↓↓↓
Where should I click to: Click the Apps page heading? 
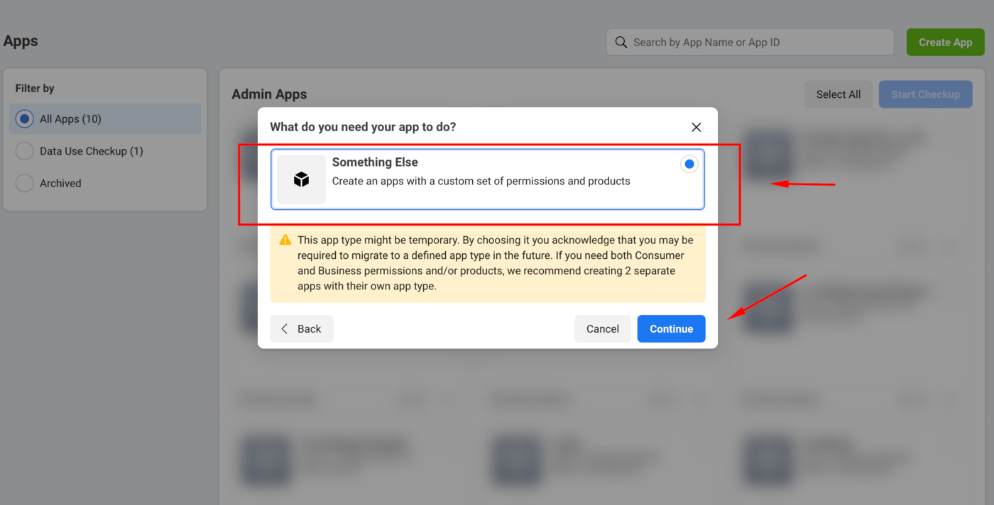coord(21,41)
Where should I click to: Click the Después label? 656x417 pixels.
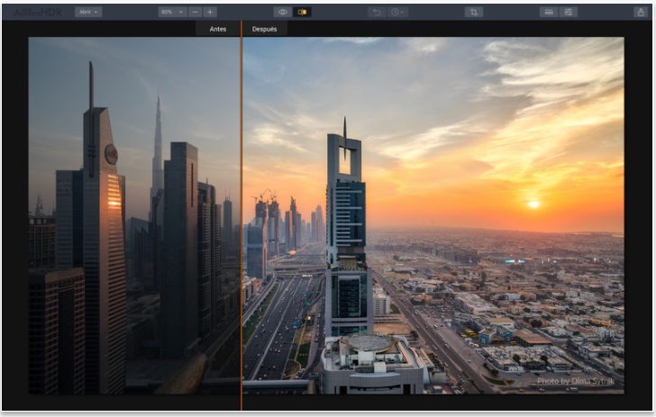point(264,29)
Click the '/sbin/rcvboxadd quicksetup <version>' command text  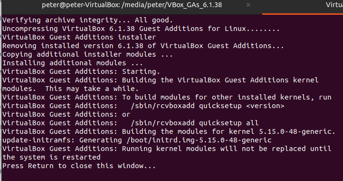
↑↑↑
Activity: Write out the material above exactly, and omit the pictures it holds.

Answer to the exercise:
Where should I click to: Click the Apps page heading? 
coord(21,41)
Where should I click to: Click the Después label? 656x417 pixels.
point(264,29)
Click the '/sbin/rcvboxadd quicksetup <version>' command text  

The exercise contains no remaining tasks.